U.K. jobs figures (Jan. 24, 9:30 am GMT)

Employment figures tend to serve as leading indicators for consumption as a stable jobs market and rising wages encourage people to spend. For the month of December, the number of claimants or those getting unemployment-related benefits could drop to 2.3K from the earlier 5.9K figure.

Meanwhile, the average earnings index or the three-month rolling average of wage growth could show hold steady at 2.5% for the period ending in November.

Another uptick would confirm positive momentum in earnings since June last year, which would be a good sign for spending and growth. Apart from that, higher wages paid by businesses typically spill over to higher product prices, which is also a plus for inflation.

U.K. preliminary GDP (Jan. 26, 9:30 am GMT)

By the end of the week, we’ll get a comprehensive picture of how the U.K. economy performed in the last quarter of 2017. Analysts expect to see another 0.4% growth figure, although there might be downside risks due to the 1.5% slump in consumer spending last December.

Then again, analysts also point to a potential upside boost from manufacturing and exports. Stronger than expected results could remind traders that the U.K. economy is brushing Brexit jitters aside and staying resilient.

Brexit-related updates

Speaking of Brexit, last week’s price action has been influenced by speculations on the EU withdrawal bill, so it wouldn’t be a surprise if related headlines would keep pushing sterling around.

Last Week’s Price Review

The pound is the second strongest currency of the week (as of 3pm GMT), thanks to the two-day rally on most pound pairs that lasted from Wednesday until Thursday.

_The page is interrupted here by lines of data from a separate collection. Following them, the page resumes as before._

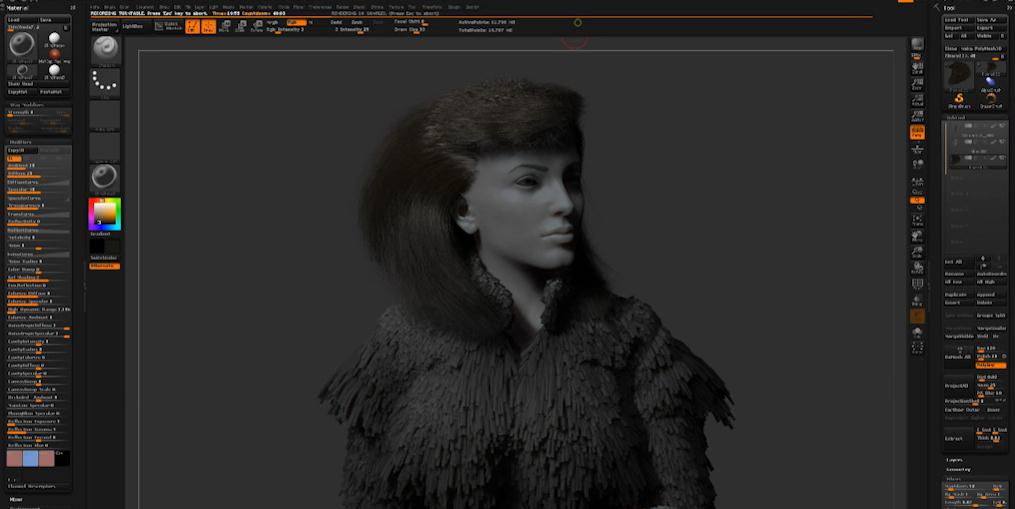Click the LightBox button
Image resolution: width=1015 pixels, height=509 pixels.
[x=132, y=26]
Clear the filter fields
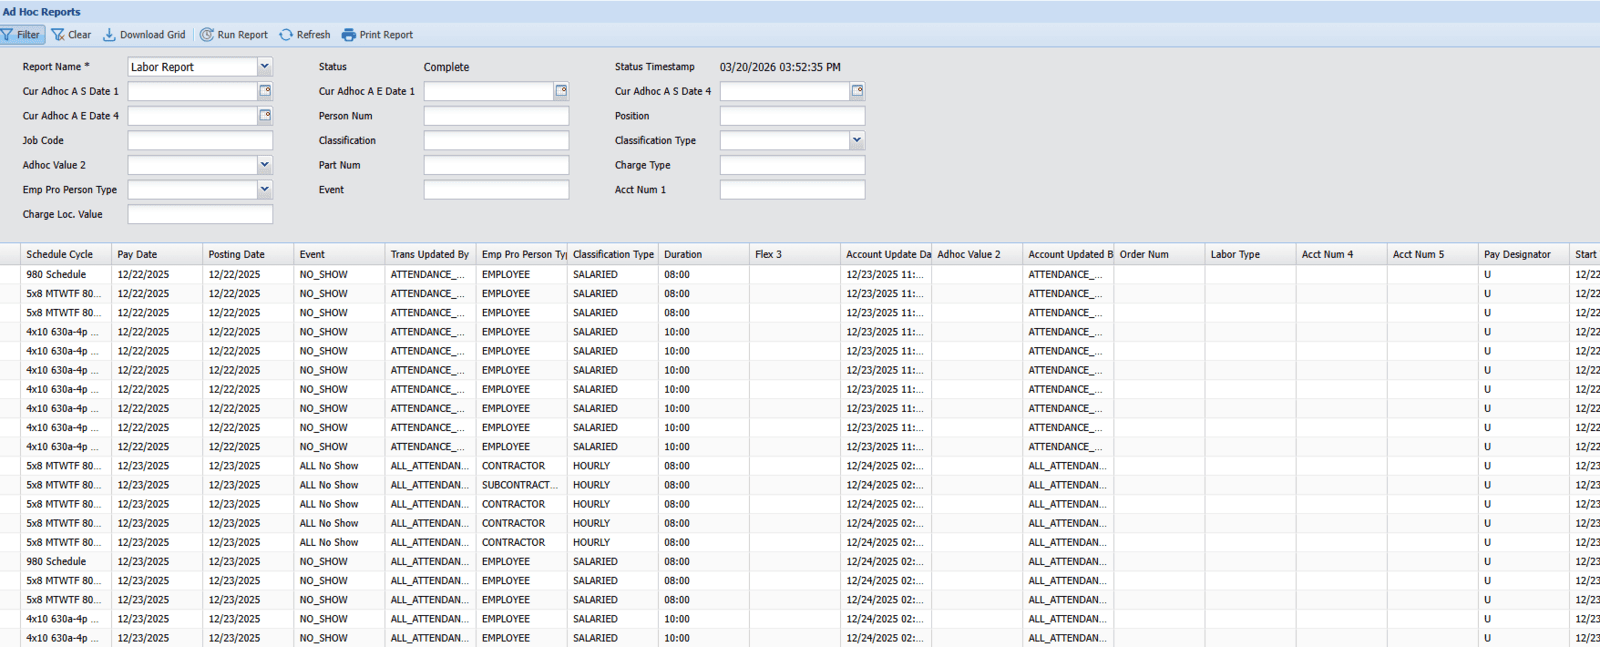 71,35
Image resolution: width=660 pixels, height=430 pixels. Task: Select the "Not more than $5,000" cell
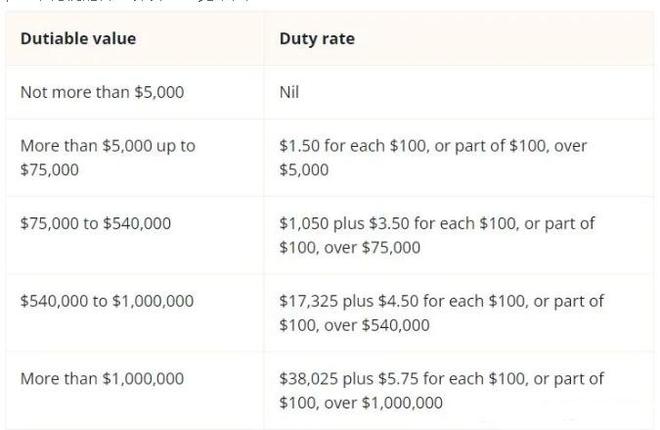tap(102, 92)
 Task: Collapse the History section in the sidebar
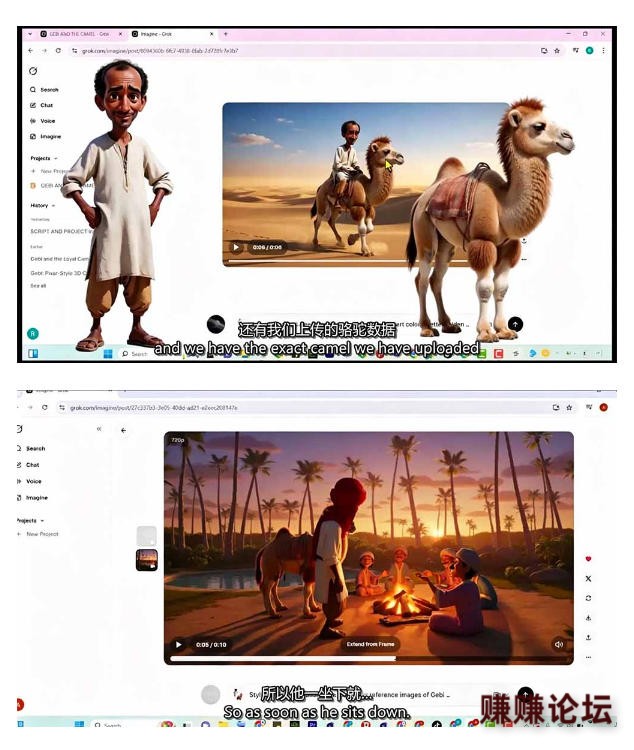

Overlay of GBP Pairs: 1-Hour Forex Chart
Overlay of GBP Pairs: 1-Hour Forex Chart

The pound had a mixed but mostly steady start before broadly slipping on Tuesday when the U.K.’s December CPI report was released.

As noted in Tuesday’s London session recap, the headline CPI readings were within expectations. However, market analysts were more focused on the downtick in the year-on-year reading from 3.1% to 3.0%, since this supports the BOE’s forecast during the December BOE Statement that “inflation was likely to be close to its peak, and would decline towards the 2% target in the medium term,” which only warrants rate hikes at a “gradual pace and to a limited extent.”

In other words, traders were supposedly more focused on the downtick and the downtick dampened expectations for a BOE rate hike, even though December’s reading marks the 11th consecutive month that CPI has been above the BOE’s 2.0% target.

Anyhow, the pound later found support and began trending higher on Wednesday and Thursday. And as mentioned earlier, this two-day uptrend is the reason why the pound is a net winner this week.

As to what caused the pound to climb higher, there’s actually no clear catalyst for that.

BOE MPC Member Michael Saunders gave a hawkish speech on his upbeat outlook on wage growth, but the pound was already finding buyers on most pairs hours before Saunders gave his speech. Although it’s certainly possible that Saunders’ speech may have helped to sustain demand for the pound.

Anyhow, some market analysts said that the pound’s climb was spurred by fading domestic political worries in the U.K. and easing Brexit-related jitters.

That does make sense since the E.U. withdrawal bill was being debated in the House of Commons on Wednesday, so speculation that the bill will pass may have pushed the pound higher.

And as it turns out, the majority of MPs voted in favor of the E.U. withdrawal bill on Thursday, which is a victory for Theresa May’s government.

Unfortunately (for pound bulls), the pound was later forced to give back some of its hard-won gains on Friday when the U.K.’s December retail sales report came up short since retail sales volume in the U.K. slumped by 1.5% month-on-month (-0.8% expected, +1.0% previous) and only printed a 1.4% year-on-year increase (+3.0% expected, +1.5% previous).